Un altro istituto che ha la funzione di costituire un patrimonio separato da destinarsi ai bisogni della famiglia è il Fondo patrimoniale (Art. 167 - 176 cod. civ.), con il quale i genitori possono vincolare determinati beni ai bisogni del figlio disabile. Anche nel fondo patrimoniale i beni in esso conferiti, così come nel trust, costituiscono una massa distinta la cui titolarità non spetta al figlio disabile. Questi è considerato solo portatore di un interesse giuridicamente tutelato al godimento dei frutti dei beni. Nel trust però possono essere conferiti anche titoli di credito non nominativi (somme di denaro, ecc) mentre il fondo patrimoniale terminerebbe, ex lege al raggiungimento della maggiore età del figlio incapace, il trust potrebbe durare ben oltre, fino a che è opportuno. Il trust inoltre può essere costituito anche da una coppia di genitori non uniti in matrimonio, laddove il fondo patrimoniale può essere costituito solo da persone coniugate.

Oltre ai vantaggi il Trust presenta naturalmente anche dei limiti:

  1. La mancanza di una normativa italiana (di diritto interno), riduce le possibilità applicative del trust, in quanto non tutti i professionisti legali hanno la possibilità di conoscere e gestire uno strumento privatistico complesso e regolato da Leggi straniere.
  2. Esistono ancora alcune isolate pronunce giurisprudenziali che non riconoscono la validità dei cosidetti trust interni (cioè quelli i cui elementi - soggetto disponente, trustee, beneficiario, beni trasferiti, ecc. - sono tutti localizzati in Italia, salvo naturalmente la legge cui si fa riferimento, che è necessariamente una legge straniera), anche se oramai l'orientamento prevalente sembra consolidarsi sulla loro piena validità ed efficacia.
  3. Secondo l'art. 13 della Convenzione AIA spetta al giudice - in mancanza di una legge di attuazione (in Italia esiste solo la legge di ratifica) - valutare caso per caso se riconoscere o meno l'efficacia di un trust interno, in considerazione della conformità ai principi generali dell'ordinamento giuridico.
  4. In base all'art. 15 della Convenzione dell'AIA, il trust non può comunque pregiudicare l'applicazione di norme imperative (cioè non derogabili dall'autonomia delle parti). In particolare il trust non può contrastare con le norme interne relative a protezione dei minori e degli incapaci e con quelle relative alle successioni degli eredi legittimari (cioè non possono ledere le loro quote).

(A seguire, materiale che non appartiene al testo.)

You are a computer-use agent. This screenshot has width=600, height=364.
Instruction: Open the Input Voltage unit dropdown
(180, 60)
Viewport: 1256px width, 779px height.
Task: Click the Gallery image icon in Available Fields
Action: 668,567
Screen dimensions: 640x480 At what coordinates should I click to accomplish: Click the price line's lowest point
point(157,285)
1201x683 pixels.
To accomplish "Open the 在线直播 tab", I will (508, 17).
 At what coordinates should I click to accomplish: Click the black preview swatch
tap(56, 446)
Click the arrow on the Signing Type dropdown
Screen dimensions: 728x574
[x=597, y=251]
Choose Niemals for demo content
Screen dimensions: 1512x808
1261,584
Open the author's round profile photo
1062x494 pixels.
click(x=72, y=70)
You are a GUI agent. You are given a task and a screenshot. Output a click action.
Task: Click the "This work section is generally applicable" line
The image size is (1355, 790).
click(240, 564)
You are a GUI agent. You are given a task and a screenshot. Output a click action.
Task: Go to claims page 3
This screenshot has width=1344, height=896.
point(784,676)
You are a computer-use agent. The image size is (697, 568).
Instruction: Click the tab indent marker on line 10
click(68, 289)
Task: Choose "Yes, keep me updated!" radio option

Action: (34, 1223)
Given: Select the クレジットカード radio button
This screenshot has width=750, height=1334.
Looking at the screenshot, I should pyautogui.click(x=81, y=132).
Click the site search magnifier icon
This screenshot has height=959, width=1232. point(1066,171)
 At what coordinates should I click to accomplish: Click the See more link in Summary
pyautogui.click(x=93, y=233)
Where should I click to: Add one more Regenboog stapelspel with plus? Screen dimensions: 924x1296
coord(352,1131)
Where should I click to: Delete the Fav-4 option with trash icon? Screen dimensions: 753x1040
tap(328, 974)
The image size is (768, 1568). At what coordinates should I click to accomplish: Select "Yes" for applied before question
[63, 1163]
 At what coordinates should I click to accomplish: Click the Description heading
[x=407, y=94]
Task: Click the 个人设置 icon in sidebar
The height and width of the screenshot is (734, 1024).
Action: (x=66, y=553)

Questo limite però potrebbe essere in parte superato o attenuato dal secondo comma che consente al giudice, chiamato a pronunciarsi sulla validità del trust, di dargli - ove possibile e opportuno - comunque efficacia. Se ad esempio si verifica una lesione della quota legittima dei fratelli del disabile, il trust potrebbe essere soggetto all'azione di riduzione, a meno che il giudice - in applicazione proprio del secondo comma dell'art. 15 - ritenga di "salvarlo" in considerazioni di ragioni di opportunità.

In conclusione il trust si presenta come uno strumento contrattualistico che si basa sostanzialmente sulla fiducia e la volontà delle parti. Il suo punto di forza è costituito dalla flessibilità mentre il suo limite è la mancanza di uno strumento di controllo pubblico. Lo stesso "guardiano", che può essere nominato con l'atto costitutivo del trust, non è infatti in grado di garantire quella "purezza" e"imparzialità" necessaria in una materia così delicata come quella della tutela patrimoniale delle persone disabili.